ASSIGNMENT ▸ All of the entries are to be repeated exactly, with no pictures included.

GIVEN RECORDS ▸

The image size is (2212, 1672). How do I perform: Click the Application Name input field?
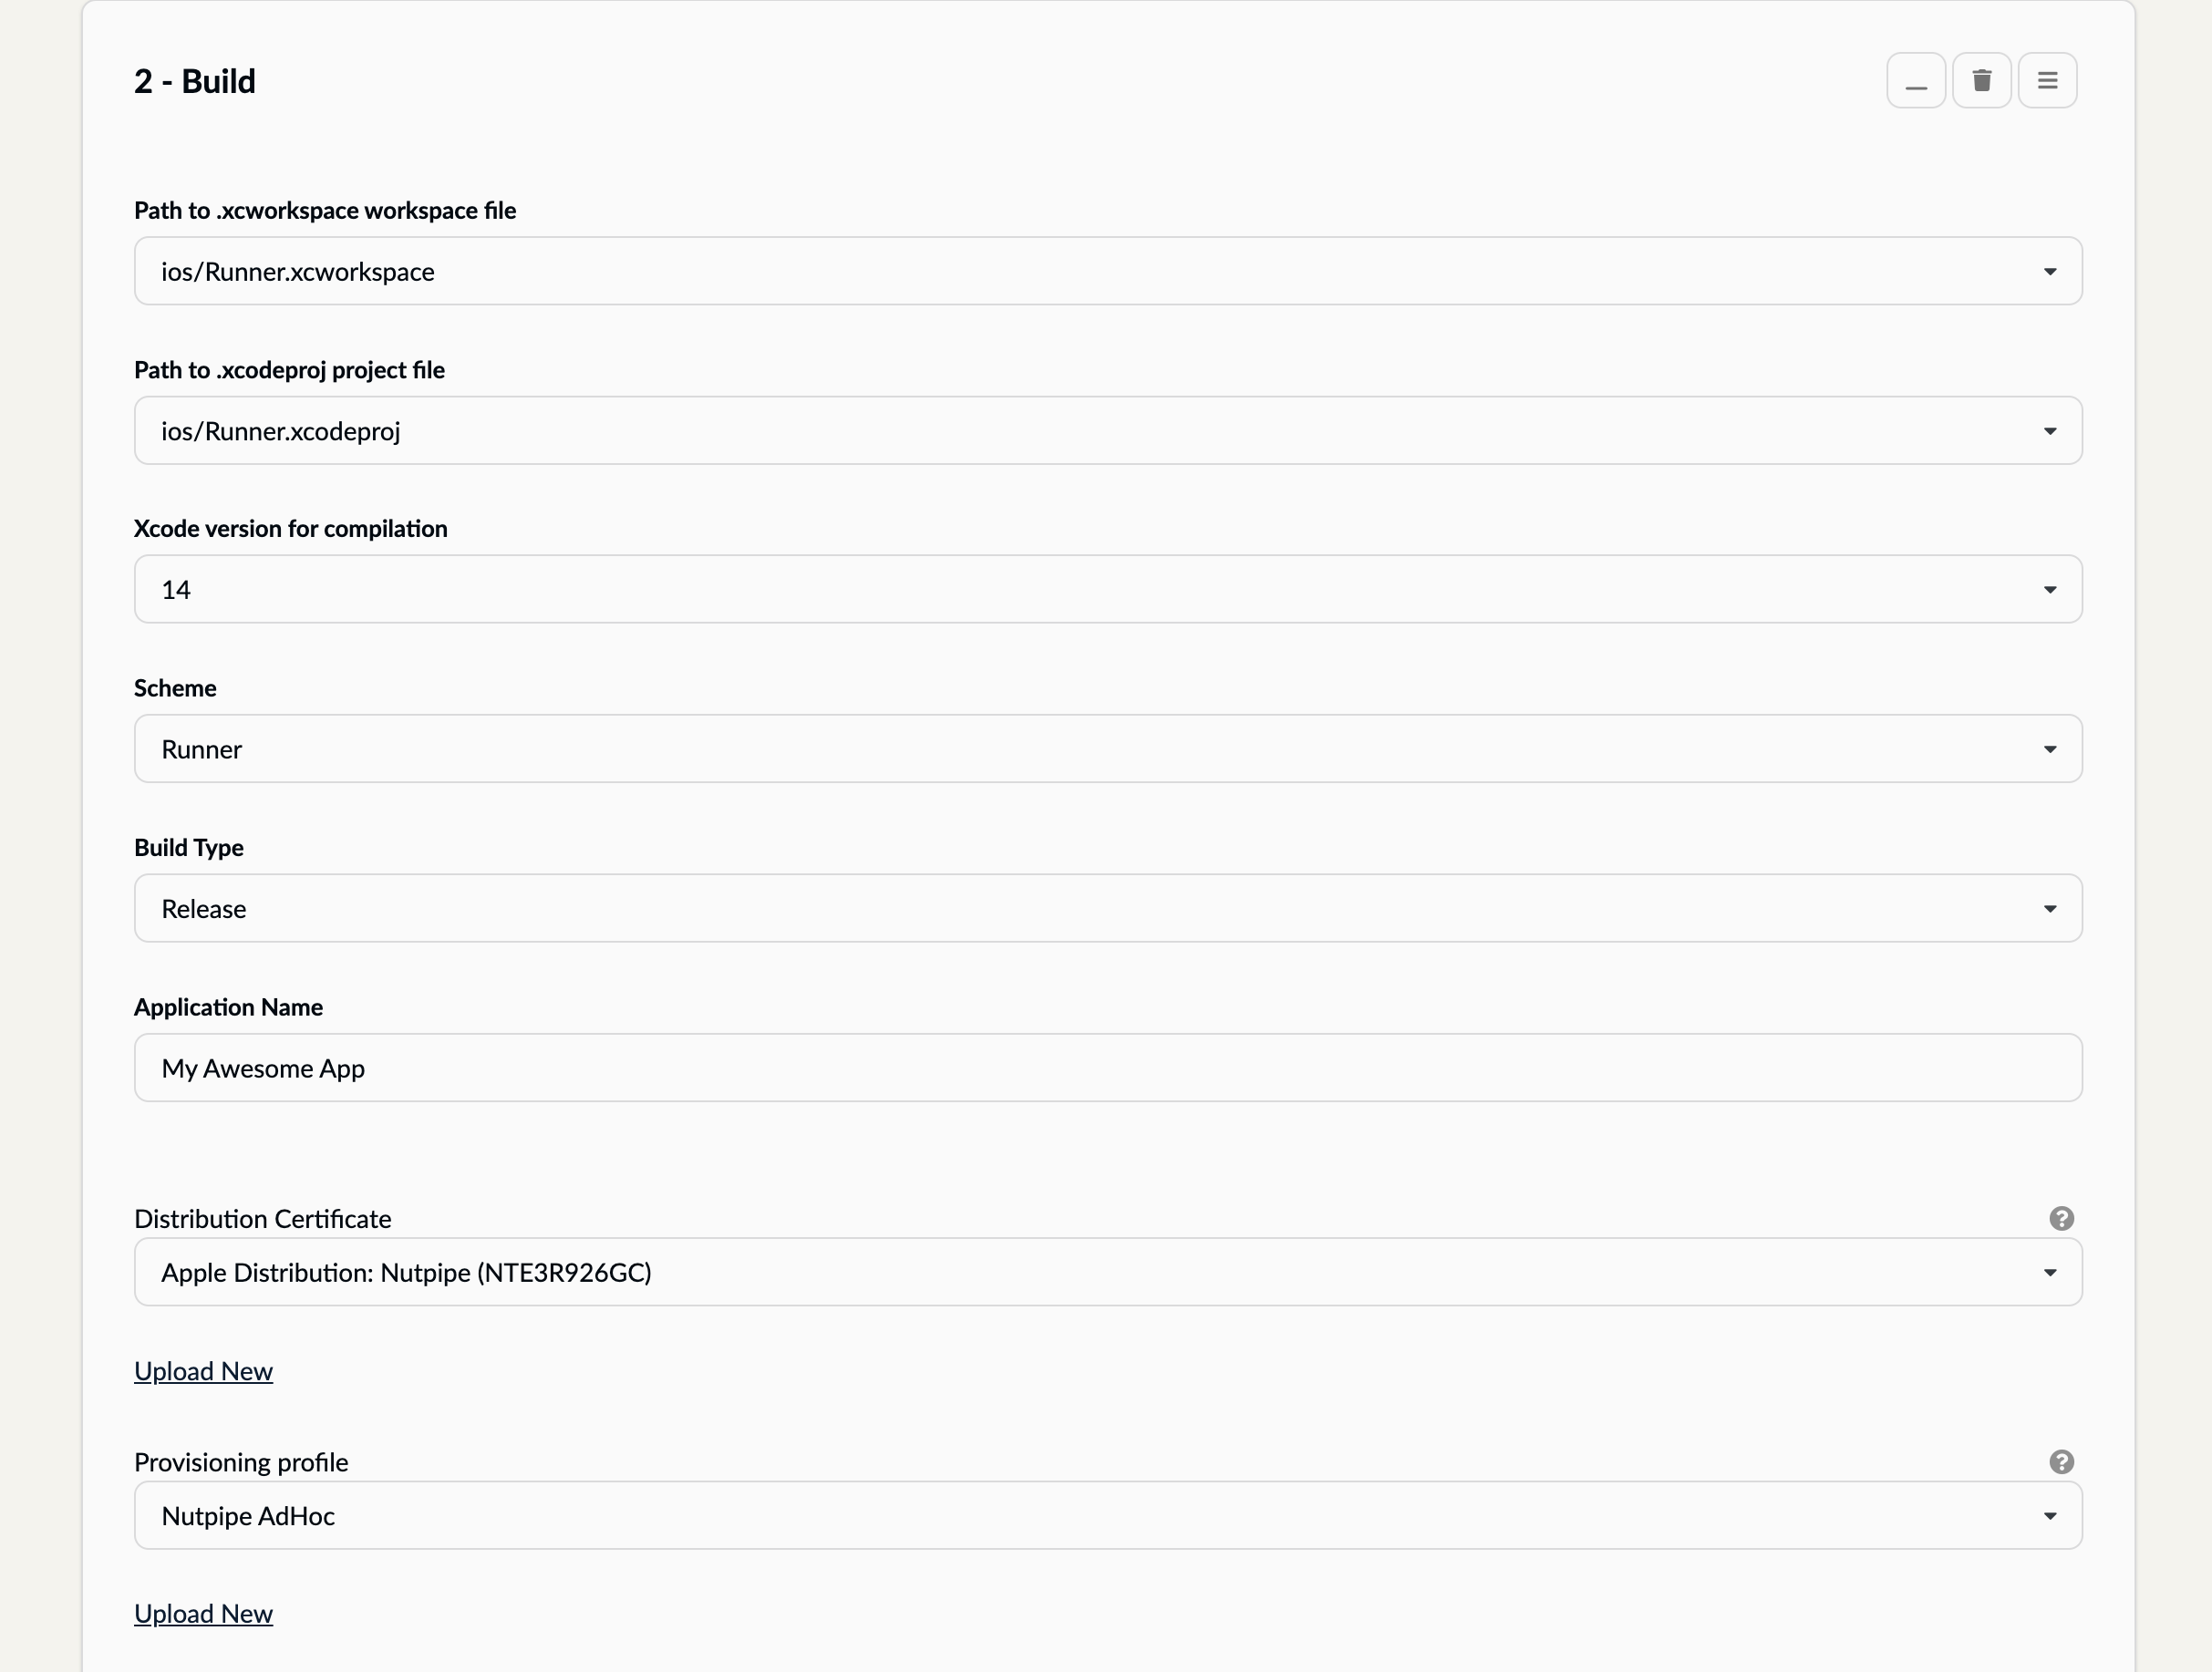(1107, 1068)
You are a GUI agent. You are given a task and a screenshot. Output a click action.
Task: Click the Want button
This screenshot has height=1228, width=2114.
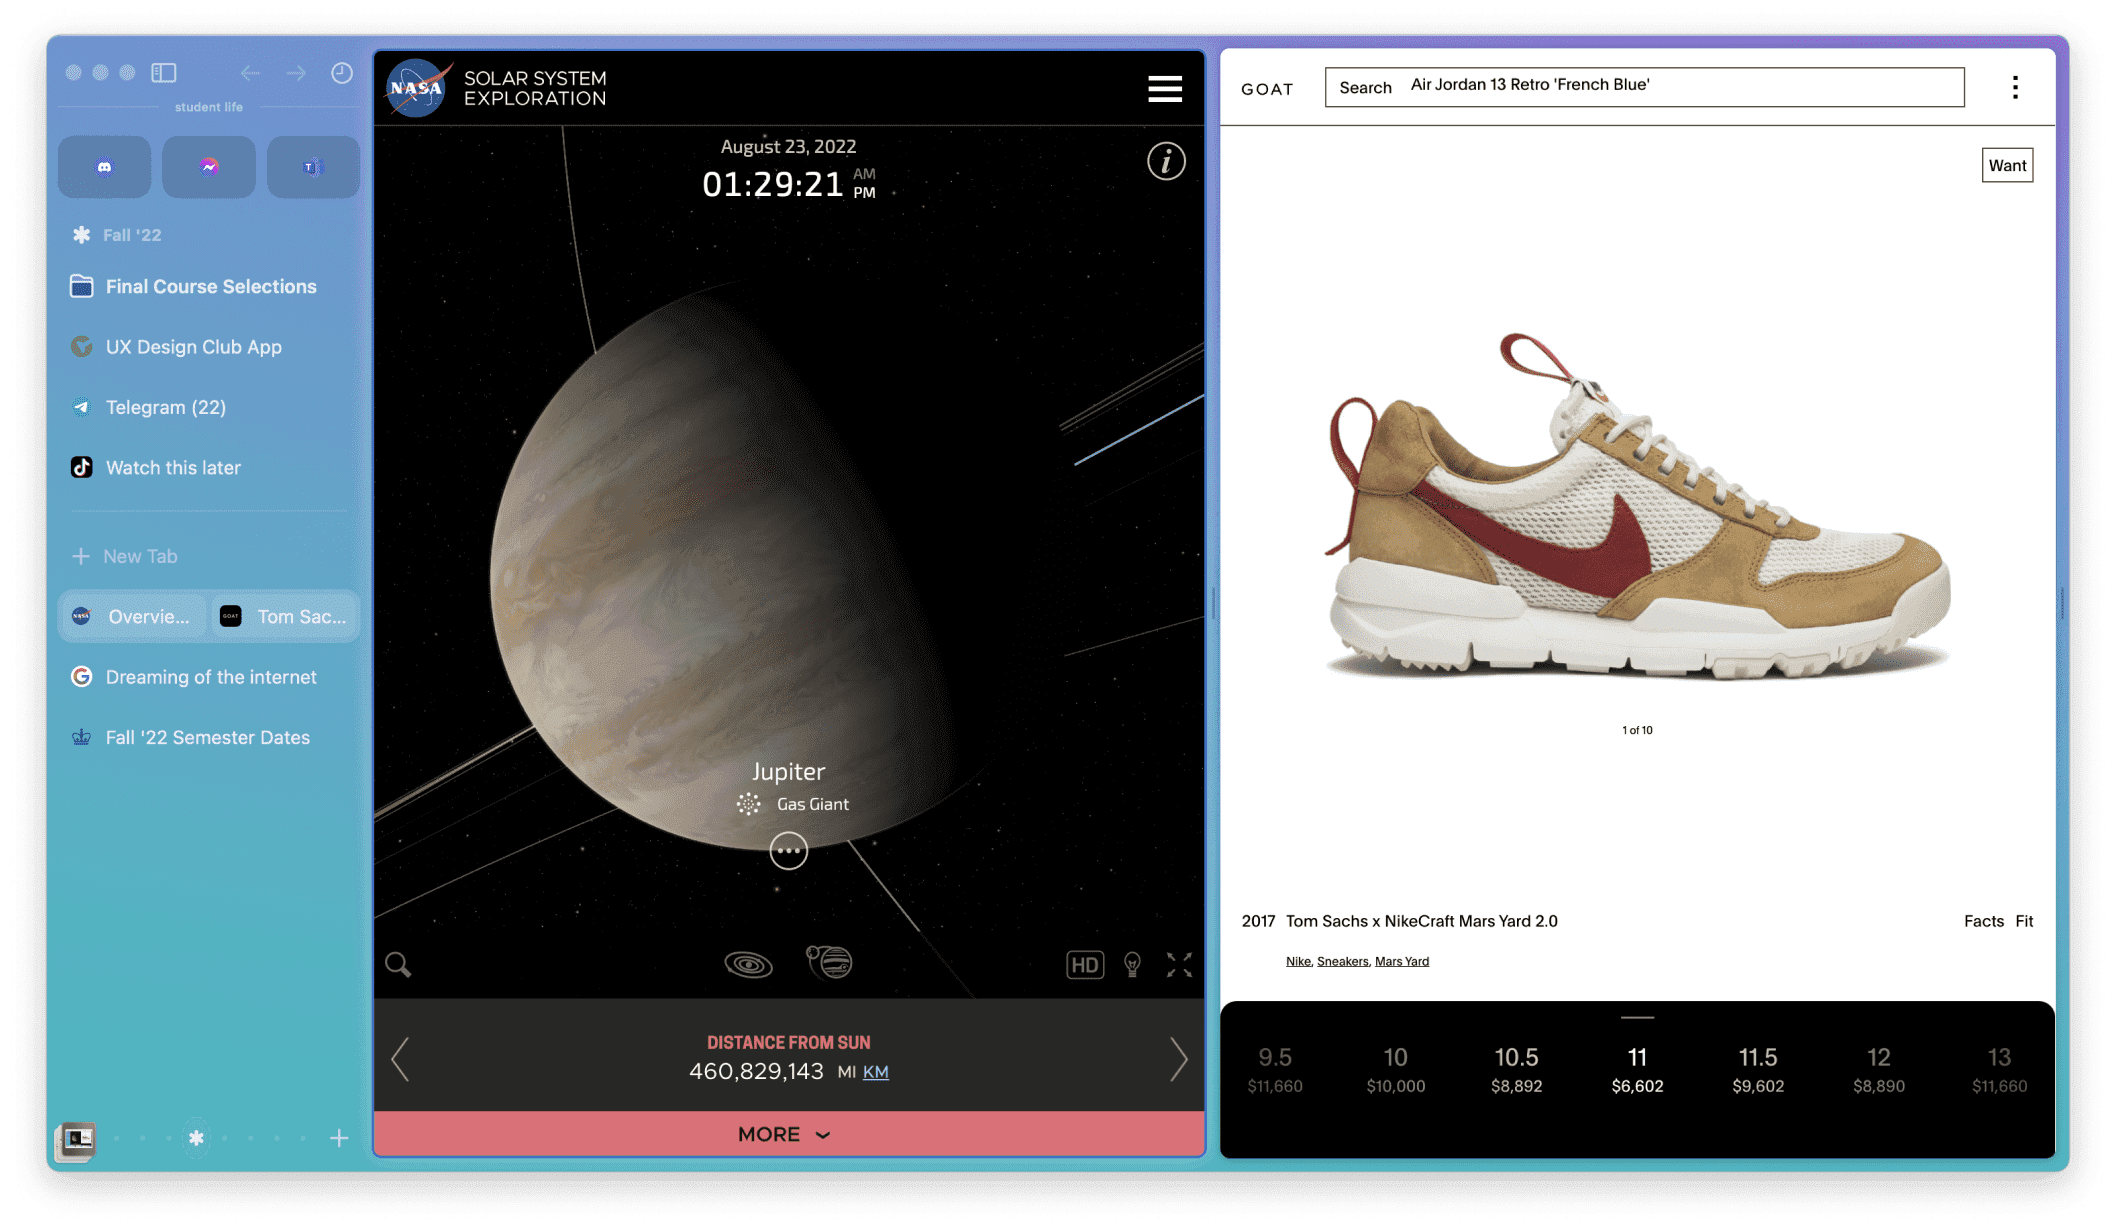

RESULT OF THE EXERCISE ▸
The image size is (2212, 1672). How do I perform: Click the Application Name input field?
(1107, 1068)
You are a GUI agent. You are given a task and a screenshot. Output a click action.
Task: Click the Want button
This screenshot has height=1228, width=2114.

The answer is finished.